Problem details
Please put every entry below into a two-column CSV with the columns instruction and response, one row per entry, with the entry's text and its answer each in a single quoted field and line breaks replaced by spaces. Leave the pictures out.

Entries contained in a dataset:
= = =

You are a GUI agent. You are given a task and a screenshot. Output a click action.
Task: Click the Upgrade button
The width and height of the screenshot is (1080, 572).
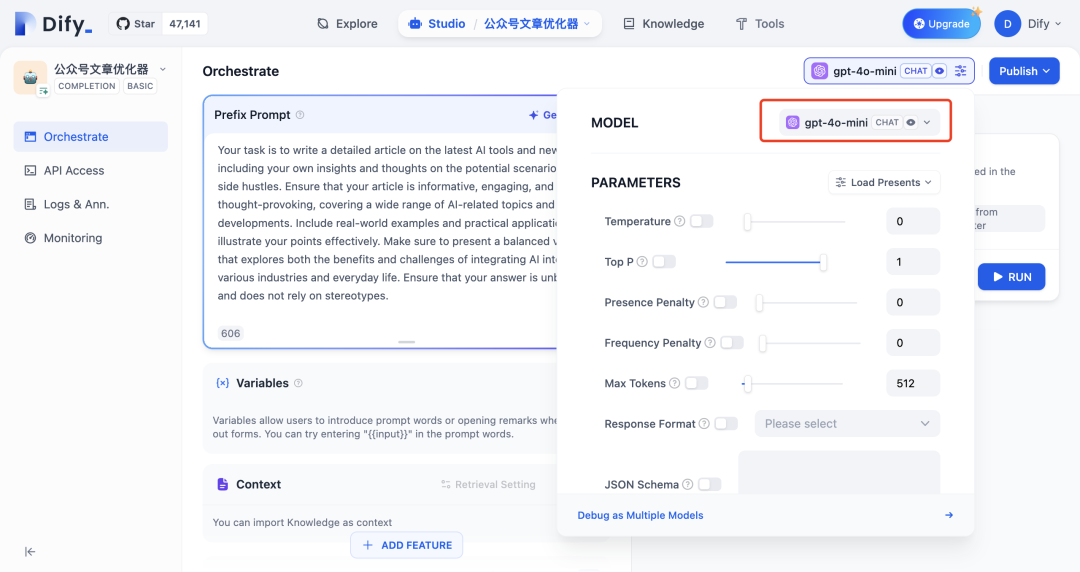(941, 24)
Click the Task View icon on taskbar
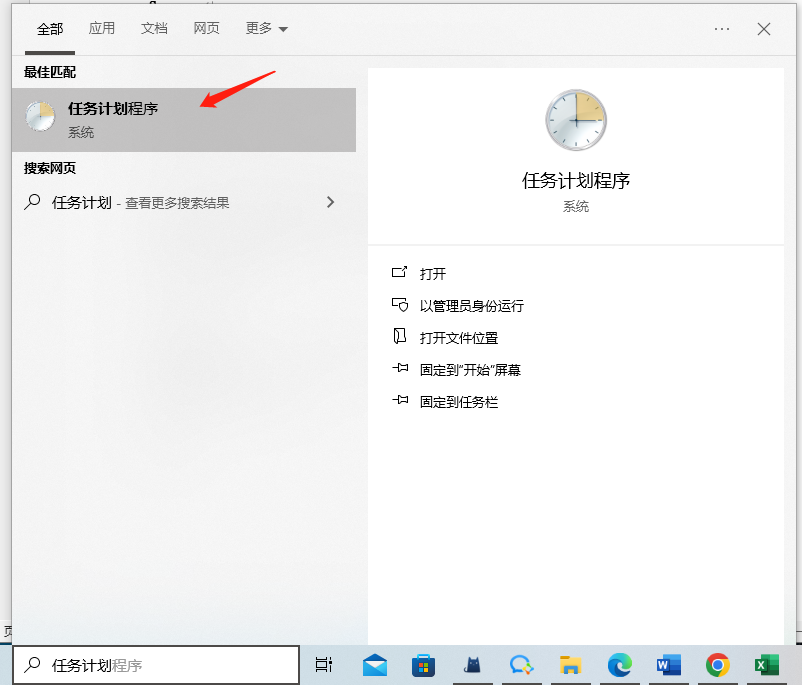 coord(324,664)
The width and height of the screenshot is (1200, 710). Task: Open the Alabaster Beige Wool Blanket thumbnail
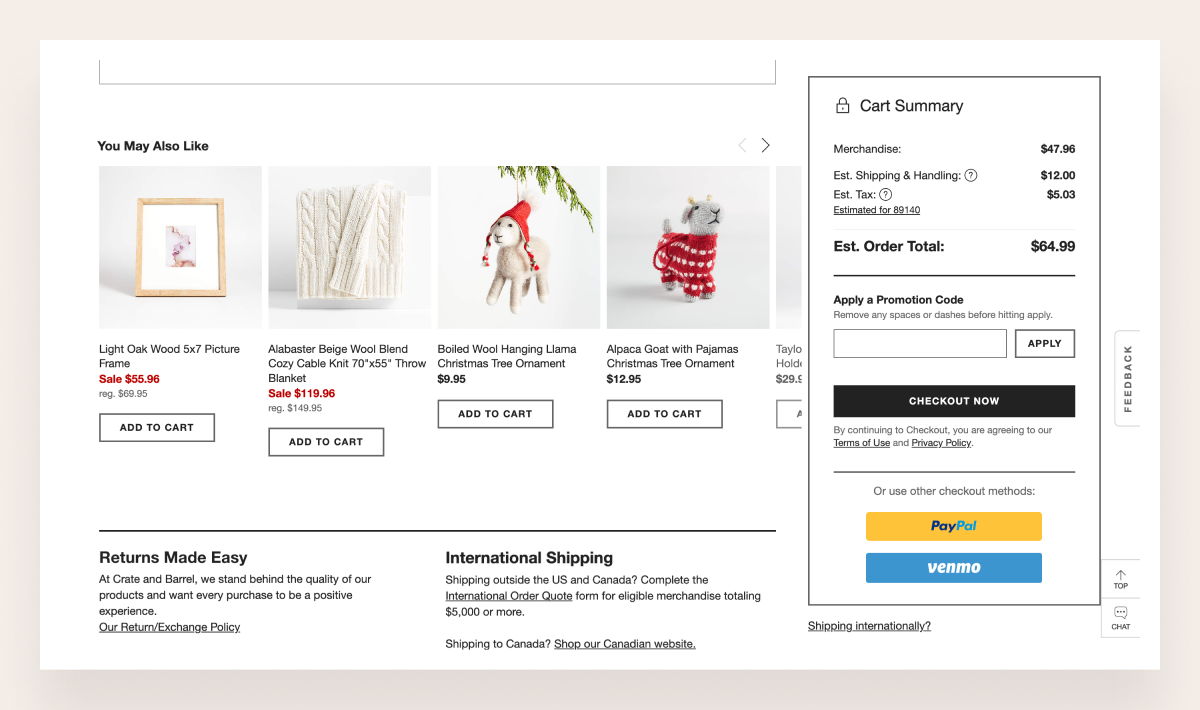click(350, 247)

= = =

Answer to the task
instruction,response
"You are a GUI agent. You are given a task and a screenshot. Output a click action. Task: Click the Upgrade button The width and height of the screenshot is (1080, 572).","(941, 24)"
"Click the Task View icon on taskbar","coord(324,664)"
"The width and height of the screenshot is (1200, 710). Task: Open the Alabaster Beige Wool Blanket thumbnail","click(350, 247)"